== Exercise ==
Copy out every row from the line containing "This screenshot has height=614, width=1568." down to the line containing "Action: 80,469", changing "heroes" to "characters" and leaving everything else as it is.

== Material shown ==
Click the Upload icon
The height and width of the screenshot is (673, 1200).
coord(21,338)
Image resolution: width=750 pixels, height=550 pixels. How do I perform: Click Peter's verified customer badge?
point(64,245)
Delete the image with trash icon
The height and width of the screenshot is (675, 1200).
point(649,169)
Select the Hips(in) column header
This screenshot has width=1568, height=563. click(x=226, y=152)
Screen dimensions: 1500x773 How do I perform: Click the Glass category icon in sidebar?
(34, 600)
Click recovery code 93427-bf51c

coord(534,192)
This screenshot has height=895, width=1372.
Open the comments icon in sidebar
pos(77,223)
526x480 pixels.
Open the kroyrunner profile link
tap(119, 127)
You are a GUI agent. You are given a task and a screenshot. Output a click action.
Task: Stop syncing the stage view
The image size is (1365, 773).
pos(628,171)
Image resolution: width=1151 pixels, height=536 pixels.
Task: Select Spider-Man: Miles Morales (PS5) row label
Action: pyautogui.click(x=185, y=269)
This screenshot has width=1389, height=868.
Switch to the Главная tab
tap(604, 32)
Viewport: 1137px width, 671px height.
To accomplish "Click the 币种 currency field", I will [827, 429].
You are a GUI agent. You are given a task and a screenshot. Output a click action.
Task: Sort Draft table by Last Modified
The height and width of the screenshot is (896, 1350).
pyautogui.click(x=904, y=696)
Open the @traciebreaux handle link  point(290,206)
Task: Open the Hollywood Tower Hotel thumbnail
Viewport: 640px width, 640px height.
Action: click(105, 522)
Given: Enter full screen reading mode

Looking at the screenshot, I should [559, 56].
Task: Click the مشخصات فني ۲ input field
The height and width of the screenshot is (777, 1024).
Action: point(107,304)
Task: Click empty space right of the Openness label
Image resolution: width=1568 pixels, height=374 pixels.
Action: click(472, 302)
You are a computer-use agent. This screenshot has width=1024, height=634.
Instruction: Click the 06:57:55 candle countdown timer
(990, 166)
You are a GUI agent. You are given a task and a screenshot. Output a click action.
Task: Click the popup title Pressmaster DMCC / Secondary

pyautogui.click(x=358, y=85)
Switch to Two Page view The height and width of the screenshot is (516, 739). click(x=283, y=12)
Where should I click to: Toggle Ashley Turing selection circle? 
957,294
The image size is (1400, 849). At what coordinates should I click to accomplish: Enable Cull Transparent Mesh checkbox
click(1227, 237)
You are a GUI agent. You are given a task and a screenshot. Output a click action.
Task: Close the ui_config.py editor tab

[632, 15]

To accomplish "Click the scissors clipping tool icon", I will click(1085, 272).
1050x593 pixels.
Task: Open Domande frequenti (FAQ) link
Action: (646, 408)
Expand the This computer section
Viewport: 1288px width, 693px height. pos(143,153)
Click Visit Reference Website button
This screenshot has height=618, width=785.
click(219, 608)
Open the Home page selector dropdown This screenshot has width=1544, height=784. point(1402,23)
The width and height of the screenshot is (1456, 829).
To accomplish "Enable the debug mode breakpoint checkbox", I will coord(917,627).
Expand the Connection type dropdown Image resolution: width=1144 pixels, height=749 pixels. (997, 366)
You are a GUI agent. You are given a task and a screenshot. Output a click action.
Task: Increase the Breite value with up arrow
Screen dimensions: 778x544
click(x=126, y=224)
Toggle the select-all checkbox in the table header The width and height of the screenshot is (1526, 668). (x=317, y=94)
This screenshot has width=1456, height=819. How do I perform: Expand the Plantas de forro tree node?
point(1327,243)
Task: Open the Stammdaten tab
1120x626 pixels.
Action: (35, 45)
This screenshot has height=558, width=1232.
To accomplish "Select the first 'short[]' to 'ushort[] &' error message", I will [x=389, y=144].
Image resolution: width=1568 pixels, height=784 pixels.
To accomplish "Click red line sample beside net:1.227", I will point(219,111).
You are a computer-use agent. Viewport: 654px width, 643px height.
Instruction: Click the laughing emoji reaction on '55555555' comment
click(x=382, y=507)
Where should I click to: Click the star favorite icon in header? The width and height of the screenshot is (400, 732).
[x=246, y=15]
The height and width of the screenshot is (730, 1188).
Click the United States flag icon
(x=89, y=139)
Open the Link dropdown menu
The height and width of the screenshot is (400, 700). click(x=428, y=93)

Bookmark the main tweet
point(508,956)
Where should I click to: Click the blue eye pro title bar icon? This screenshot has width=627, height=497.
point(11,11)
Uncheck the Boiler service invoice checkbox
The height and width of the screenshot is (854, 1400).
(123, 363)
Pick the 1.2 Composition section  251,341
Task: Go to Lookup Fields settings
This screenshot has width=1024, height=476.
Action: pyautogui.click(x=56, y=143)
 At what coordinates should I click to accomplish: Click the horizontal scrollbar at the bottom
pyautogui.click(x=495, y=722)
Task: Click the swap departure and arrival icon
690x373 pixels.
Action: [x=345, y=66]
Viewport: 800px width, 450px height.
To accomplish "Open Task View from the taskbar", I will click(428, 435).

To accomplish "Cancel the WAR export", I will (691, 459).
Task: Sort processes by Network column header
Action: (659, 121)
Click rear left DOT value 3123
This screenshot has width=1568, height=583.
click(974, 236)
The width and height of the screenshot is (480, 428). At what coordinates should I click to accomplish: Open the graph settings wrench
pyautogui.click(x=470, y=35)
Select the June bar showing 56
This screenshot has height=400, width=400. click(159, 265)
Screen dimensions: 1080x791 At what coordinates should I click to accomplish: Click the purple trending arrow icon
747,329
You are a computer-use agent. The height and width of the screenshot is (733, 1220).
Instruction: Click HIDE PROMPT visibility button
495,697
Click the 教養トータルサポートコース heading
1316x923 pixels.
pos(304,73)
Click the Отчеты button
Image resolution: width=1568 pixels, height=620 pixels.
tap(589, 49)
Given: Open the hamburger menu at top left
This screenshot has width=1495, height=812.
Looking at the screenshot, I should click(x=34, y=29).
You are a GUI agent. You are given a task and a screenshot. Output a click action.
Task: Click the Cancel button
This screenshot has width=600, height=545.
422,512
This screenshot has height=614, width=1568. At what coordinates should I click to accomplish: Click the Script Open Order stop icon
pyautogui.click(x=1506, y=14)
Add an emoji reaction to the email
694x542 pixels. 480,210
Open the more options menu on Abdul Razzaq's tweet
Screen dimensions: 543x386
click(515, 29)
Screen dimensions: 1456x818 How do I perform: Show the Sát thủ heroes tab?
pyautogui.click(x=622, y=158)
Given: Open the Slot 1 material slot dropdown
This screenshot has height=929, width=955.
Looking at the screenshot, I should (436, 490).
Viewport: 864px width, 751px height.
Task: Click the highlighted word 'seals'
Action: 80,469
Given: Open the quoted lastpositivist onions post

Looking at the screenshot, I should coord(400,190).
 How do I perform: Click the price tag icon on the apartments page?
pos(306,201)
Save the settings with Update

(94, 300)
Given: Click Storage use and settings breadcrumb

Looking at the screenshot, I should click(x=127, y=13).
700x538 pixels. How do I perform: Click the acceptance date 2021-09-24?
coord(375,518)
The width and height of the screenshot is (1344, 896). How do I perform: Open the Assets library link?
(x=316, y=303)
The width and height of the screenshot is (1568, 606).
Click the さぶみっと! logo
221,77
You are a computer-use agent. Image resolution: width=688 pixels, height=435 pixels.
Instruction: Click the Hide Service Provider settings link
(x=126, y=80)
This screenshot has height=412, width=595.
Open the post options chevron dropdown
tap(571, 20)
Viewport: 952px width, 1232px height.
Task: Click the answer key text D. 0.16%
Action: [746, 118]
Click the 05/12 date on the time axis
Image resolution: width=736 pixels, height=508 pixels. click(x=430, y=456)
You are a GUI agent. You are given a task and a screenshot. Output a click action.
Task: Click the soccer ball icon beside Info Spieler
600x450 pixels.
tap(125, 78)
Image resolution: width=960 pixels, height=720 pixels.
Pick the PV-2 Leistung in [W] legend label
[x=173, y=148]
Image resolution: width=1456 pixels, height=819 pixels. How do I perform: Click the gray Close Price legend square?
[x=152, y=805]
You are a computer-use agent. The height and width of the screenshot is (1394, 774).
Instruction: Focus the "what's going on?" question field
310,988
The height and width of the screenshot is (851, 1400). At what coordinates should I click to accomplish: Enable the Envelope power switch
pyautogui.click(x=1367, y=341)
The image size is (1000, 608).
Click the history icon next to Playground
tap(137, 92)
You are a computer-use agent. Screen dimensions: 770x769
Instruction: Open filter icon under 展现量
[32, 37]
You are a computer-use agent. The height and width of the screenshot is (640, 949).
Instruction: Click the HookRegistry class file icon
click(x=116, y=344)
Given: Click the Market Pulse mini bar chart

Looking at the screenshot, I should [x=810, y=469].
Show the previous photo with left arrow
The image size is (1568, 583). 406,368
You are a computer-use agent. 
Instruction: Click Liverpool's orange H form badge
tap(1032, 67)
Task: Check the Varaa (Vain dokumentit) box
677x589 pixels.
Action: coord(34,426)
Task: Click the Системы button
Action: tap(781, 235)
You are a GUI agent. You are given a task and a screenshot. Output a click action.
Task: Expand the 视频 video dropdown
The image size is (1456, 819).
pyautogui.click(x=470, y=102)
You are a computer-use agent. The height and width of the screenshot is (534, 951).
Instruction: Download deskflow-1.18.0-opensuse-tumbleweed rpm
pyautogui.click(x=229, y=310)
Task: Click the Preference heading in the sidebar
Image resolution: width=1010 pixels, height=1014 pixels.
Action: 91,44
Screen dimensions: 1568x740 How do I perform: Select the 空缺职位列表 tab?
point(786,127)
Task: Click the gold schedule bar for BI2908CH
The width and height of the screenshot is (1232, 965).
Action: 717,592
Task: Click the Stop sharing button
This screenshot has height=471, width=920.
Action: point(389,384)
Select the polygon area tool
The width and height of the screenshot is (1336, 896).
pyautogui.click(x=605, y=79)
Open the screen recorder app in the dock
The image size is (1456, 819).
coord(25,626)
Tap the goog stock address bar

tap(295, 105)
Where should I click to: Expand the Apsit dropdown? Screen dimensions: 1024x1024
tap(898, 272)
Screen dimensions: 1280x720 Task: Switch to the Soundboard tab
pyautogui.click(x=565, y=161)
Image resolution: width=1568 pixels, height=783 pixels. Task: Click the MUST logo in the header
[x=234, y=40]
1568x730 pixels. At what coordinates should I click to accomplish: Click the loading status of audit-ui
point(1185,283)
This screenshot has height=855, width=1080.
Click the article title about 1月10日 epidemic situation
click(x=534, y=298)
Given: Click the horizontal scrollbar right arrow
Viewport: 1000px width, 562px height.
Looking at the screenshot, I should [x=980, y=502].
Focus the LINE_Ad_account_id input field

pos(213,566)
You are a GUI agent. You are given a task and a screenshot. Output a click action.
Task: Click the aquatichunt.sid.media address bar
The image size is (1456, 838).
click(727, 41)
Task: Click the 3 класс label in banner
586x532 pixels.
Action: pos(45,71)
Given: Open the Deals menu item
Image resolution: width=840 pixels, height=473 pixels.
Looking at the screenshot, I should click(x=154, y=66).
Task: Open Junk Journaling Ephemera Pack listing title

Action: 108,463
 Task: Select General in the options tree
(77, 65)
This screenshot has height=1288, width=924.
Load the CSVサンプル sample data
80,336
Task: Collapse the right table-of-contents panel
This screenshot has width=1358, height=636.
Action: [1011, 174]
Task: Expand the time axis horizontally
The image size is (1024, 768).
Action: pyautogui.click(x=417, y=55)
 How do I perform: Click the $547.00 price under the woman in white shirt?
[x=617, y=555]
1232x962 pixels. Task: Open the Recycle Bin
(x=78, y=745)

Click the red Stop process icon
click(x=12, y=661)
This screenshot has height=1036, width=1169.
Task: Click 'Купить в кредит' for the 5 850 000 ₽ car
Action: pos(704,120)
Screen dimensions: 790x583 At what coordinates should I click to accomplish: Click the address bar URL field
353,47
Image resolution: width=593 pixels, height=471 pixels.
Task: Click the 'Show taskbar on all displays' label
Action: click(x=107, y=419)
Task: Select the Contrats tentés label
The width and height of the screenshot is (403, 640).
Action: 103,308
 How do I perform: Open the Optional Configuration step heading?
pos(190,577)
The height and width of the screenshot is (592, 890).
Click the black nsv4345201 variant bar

== Answer to this exercise ==
This screenshot has height=614, width=1568. At what coordinates should I click to accomplish: Click the Script Open Order stop icon
pyautogui.click(x=1506, y=14)
Add an emoji reaction to the email
694x542 pixels. 480,210
Open the more options menu on Abdul Razzaq's tweet
Screen dimensions: 543x386
click(515, 29)
Screen dimensions: 1456x818 How do I perform: Show the Sát thủ characters tab?
pyautogui.click(x=622, y=158)
Given: Open the Slot 1 material slot dropdown
This screenshot has height=929, width=955.
Looking at the screenshot, I should (436, 490).
Viewport: 864px width, 751px height.
Task: Click the highlighted word 'seals'
Action: 80,469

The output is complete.